Some had been born in the U.S. or on the sanctuary and although their lives may have been better for coming to the sanctuary, they were never truly free. To see monkeys in the wild is to experience one of the most beautiful things in nature (which I have several times in Ecuador - I recommend it). To see monkeys in captivity is often heart breaking.

In 1988, many of the monkeys at our sanctuary were sent to other zoos and sanctuaries. I never imagined that 20 years later I would have the chance to see some of them again. But a friend of the sanctuary contacted me a few months ago and told me a few monkeys were changing hands and would be introduced to two sanctuaries in north Florida.
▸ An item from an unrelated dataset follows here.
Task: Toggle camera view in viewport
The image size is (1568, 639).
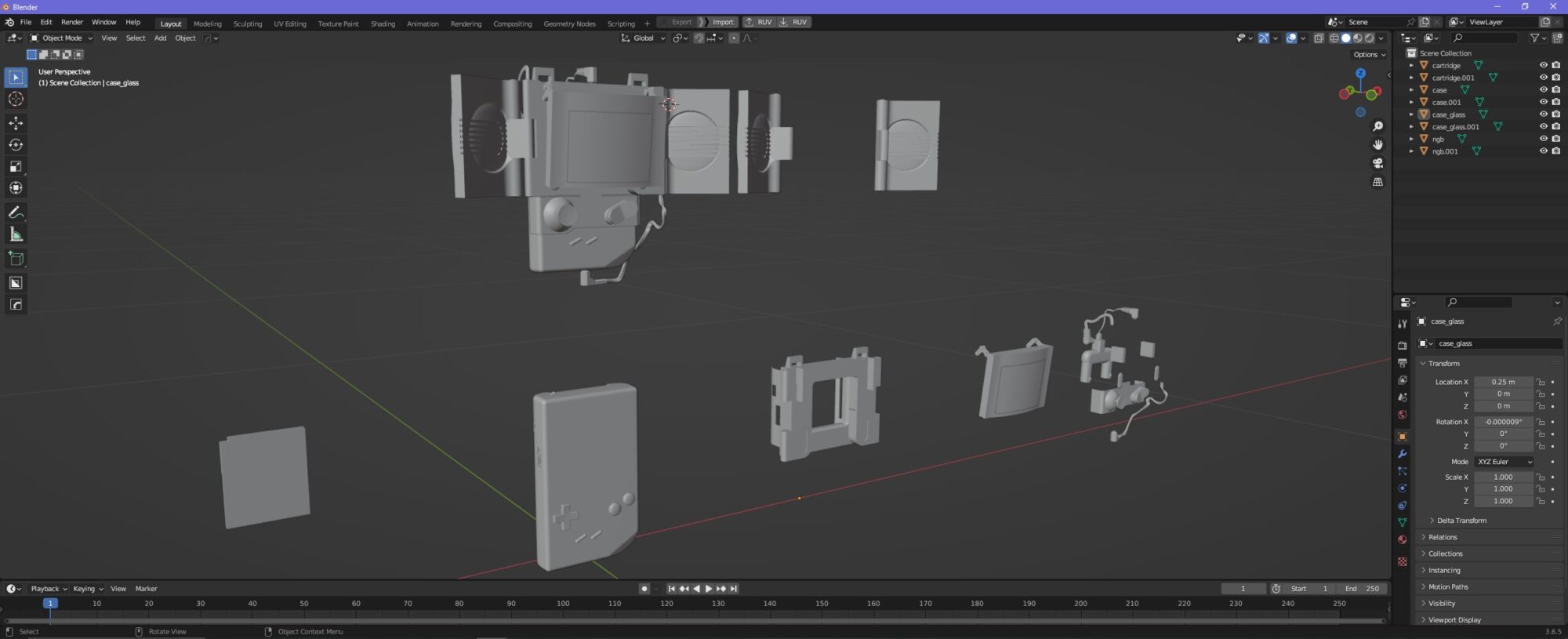Action: click(x=1377, y=164)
On our trip to Tennessee I thought it would be a good opportunity to visit. The sanctuary was not far from our route. The monkeys in question were Maddie (named after the Cybil Shepard character on Moonlighting) and Gertie (named for the Drew Barrymore character in E.T.). Gertie was born on the sanctuary in 1982. Her mother died at birth and my parents had to take care of her. She lived in the house for the first year or so. Lived in a crib. Wore a diaper. Watched cartoons with us. We essentially grew up with her.
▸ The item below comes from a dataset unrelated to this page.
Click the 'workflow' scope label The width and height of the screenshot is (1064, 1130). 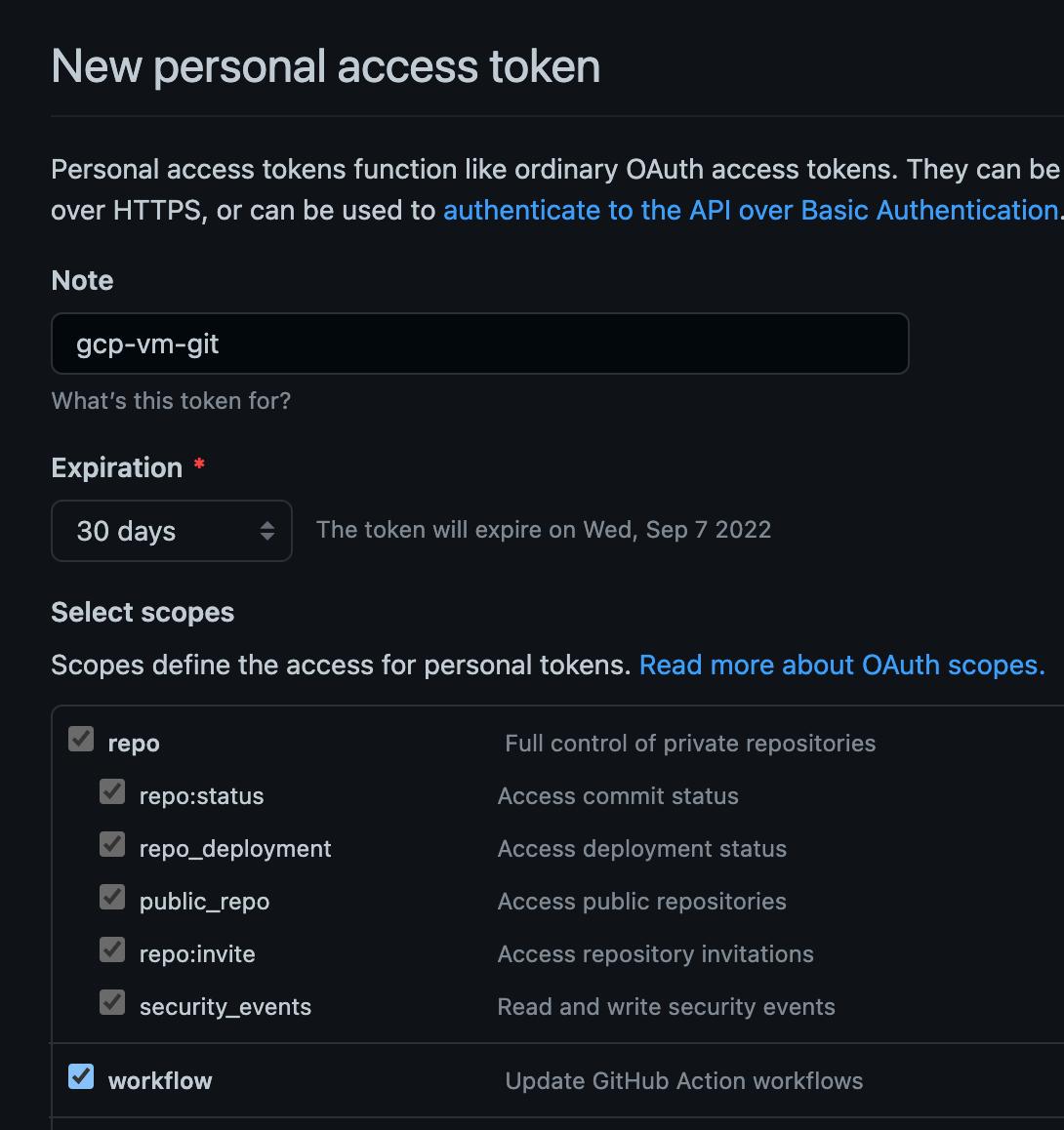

I called the sanctuary when we were close and was informed she had been moved to a new facility which was only 15 minutes from where we were. It turns out her new home is a zoo - which concerned me and when we arrived the sign stated they were closed for a private function. So we became part of the private function and no one was the wiser. We were able to slip into the zoo and found our way to the spider monkey cages. No Gertie. We continued on to the back of the small zoo and found two black spider monkeys. Surely they would not recognize me after 20 years right? Maddie was younger than Gertie and was not raised in the house. I would never expect her to recognize me. She didn't get carried around to baseball games and out to restaurants. She didn't go to New York in the summer time with the family like Gert. Add the fact that Maddie now has testicles - I'm sure that this monkey had no idea who I was. Somewhere along the way, monkeys got switched. I called to Gertie and she came right over. Maybe she wants attention? Maybe this is part of her show?
MaLe called to Gertie. Nothing. She continued to stare at me and chatter. Gertie - not MaLe. I would love to think that she recognized me. The zoo keeper found it interesting and suggested the two spiders are usually shy. I'm not sure I wanted Gert to recognize me because I would have to leave her. As well intentioned as some of the zoos may be, its certainly not an idyllic life for these animals. We left and made arrangements to call the zoo director to see what I could do to help make a better life for the two spiders. Apparently Gert gets quite upset when she is separated from her new Maddie.

I'm not sure what I can do, but I will do my best to help her. It's good to know that they don't breed animals at this zoo. It's also illegal to import monkeys into the United States.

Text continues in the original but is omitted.